● REQUIREMENT: Give back, exactly as written, the lines from the beginning of the listing through the one that contains "Viewport: 339px width, 220px height.".

★ ★ ★ ★ ★

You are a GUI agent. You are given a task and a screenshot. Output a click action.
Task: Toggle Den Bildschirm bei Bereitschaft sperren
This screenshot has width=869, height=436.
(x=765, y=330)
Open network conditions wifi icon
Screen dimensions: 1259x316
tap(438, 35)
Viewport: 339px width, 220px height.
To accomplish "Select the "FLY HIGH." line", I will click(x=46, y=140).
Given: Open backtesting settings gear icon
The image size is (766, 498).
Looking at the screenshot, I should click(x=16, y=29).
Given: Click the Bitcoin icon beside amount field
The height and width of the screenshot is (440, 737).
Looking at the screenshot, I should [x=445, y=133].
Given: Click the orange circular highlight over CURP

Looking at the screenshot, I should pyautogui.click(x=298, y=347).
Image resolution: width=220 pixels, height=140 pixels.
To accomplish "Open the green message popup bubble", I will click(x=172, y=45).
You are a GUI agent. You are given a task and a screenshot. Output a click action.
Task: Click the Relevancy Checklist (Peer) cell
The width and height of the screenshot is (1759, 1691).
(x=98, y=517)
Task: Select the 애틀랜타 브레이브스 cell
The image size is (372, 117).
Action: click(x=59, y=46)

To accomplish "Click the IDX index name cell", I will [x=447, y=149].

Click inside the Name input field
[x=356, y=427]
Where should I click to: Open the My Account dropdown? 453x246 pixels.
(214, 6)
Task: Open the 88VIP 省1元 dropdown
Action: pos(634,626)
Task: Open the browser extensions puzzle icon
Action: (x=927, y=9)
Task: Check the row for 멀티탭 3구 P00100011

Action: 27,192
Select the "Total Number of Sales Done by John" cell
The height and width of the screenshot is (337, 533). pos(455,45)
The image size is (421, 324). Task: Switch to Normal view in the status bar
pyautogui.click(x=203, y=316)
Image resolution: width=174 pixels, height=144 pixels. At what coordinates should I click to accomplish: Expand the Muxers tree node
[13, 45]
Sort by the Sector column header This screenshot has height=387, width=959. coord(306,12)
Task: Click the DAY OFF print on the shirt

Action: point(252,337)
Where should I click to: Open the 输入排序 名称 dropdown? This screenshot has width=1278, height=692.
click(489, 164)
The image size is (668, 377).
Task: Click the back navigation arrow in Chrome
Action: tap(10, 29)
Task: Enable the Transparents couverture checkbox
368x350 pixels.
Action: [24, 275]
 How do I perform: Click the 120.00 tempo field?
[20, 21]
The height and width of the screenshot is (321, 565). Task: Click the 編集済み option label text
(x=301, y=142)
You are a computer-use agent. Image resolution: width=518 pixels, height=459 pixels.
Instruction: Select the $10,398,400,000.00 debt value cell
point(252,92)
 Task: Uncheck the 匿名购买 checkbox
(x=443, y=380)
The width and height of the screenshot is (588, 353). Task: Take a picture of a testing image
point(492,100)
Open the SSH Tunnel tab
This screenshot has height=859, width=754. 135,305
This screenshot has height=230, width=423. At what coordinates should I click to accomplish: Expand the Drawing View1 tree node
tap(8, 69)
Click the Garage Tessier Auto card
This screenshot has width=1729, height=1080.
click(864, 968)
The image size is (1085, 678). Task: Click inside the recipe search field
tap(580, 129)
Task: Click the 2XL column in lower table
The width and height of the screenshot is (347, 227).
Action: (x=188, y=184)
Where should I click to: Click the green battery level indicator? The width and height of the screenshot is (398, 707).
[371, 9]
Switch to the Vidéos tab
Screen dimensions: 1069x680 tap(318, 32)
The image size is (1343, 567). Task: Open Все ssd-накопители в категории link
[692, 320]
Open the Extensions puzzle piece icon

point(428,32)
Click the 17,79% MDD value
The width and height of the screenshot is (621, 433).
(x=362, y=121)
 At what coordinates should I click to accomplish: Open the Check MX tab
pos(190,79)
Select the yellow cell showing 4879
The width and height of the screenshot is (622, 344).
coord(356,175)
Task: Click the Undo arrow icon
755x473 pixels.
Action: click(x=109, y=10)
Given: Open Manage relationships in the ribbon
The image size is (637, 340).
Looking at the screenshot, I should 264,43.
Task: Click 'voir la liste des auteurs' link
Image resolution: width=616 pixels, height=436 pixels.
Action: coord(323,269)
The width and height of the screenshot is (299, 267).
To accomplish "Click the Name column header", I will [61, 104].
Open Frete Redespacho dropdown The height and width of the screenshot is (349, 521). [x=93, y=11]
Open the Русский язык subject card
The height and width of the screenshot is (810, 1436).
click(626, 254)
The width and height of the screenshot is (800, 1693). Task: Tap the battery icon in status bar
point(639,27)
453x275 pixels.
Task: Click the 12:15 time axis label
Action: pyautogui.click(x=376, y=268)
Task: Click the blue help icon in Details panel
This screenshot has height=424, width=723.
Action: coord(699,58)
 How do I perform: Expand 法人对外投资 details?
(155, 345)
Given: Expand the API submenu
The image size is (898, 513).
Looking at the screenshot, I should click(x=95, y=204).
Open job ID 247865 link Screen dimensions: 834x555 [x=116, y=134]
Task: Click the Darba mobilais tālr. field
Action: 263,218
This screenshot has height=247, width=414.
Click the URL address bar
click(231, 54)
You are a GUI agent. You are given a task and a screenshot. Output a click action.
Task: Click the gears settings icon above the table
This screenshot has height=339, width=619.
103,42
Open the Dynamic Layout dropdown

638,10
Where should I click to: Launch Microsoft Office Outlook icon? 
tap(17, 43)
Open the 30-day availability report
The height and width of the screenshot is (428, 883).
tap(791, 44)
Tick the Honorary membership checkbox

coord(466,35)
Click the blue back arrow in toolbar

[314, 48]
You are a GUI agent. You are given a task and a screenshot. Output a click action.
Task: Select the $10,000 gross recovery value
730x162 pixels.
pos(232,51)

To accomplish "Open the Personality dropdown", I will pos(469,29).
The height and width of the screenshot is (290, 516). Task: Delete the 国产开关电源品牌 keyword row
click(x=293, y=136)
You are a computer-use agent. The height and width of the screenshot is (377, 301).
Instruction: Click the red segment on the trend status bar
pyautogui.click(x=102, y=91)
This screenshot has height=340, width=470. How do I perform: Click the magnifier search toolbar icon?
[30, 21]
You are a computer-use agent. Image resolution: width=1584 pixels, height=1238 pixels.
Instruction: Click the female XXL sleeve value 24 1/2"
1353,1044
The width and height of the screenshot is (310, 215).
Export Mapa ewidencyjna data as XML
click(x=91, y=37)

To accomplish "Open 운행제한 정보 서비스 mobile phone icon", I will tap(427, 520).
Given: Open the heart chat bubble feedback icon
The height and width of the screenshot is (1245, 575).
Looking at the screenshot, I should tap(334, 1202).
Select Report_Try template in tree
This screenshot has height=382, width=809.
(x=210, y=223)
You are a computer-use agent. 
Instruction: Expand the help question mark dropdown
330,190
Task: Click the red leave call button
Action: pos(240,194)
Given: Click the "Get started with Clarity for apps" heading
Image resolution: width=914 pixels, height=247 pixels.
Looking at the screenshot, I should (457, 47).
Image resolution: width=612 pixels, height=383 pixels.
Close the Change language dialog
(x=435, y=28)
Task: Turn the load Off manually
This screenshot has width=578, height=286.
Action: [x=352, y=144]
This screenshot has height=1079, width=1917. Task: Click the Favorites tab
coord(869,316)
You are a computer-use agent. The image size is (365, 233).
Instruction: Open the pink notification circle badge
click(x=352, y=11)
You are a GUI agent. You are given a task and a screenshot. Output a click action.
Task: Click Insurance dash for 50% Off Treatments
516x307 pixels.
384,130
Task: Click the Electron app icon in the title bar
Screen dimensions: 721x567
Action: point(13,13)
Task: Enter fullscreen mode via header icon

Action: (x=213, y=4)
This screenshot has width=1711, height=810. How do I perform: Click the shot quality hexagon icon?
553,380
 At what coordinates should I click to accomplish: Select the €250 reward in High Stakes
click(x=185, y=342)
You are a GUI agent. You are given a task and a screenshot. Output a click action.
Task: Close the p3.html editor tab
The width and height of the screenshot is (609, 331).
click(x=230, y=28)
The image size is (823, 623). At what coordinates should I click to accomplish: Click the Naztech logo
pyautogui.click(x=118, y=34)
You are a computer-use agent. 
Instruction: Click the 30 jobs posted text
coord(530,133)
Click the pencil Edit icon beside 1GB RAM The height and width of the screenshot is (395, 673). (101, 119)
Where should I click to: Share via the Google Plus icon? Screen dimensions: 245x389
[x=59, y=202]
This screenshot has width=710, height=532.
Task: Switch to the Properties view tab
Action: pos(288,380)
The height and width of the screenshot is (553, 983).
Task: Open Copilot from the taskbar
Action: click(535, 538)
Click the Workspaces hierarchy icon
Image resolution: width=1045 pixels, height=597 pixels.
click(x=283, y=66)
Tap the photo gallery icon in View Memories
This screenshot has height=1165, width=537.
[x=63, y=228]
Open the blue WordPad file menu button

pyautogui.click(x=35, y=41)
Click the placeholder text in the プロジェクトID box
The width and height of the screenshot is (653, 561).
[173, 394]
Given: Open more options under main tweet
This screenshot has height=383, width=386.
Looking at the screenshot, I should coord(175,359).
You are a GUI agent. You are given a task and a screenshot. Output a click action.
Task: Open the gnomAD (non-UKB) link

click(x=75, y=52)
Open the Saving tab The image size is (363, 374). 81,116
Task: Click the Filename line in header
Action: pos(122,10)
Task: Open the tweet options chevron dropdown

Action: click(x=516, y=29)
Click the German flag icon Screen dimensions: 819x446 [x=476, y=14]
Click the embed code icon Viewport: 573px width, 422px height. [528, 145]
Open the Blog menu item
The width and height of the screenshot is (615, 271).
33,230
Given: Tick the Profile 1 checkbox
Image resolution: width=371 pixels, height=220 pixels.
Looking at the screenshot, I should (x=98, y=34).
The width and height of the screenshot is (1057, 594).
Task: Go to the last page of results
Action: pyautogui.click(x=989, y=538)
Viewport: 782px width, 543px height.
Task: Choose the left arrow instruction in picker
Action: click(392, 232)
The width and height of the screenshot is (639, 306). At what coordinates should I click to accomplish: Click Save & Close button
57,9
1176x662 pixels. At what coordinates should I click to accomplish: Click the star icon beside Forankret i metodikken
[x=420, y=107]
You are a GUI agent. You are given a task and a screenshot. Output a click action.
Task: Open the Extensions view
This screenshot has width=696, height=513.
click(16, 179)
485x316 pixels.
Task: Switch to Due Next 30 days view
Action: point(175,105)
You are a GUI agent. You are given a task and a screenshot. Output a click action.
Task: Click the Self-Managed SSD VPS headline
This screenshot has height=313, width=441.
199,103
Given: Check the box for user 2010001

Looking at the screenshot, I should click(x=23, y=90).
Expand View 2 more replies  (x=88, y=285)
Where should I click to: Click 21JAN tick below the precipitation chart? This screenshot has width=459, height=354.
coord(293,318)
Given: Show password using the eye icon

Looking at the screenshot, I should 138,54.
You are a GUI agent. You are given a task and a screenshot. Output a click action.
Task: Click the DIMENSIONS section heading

★ ★ ★ ★ ★

● RESULT OF THE EXERCISE:
You are a GUI agent. You are given a task and a screenshot. Output a click action.
Task: Toggle Den Bildschirm bei Bereitschaft sperren
This screenshot has width=869, height=436.
(x=765, y=330)
Open network conditions wifi icon
Screen dimensions: 1259x316
tap(438, 35)
Viewport: 339px width, 220px height.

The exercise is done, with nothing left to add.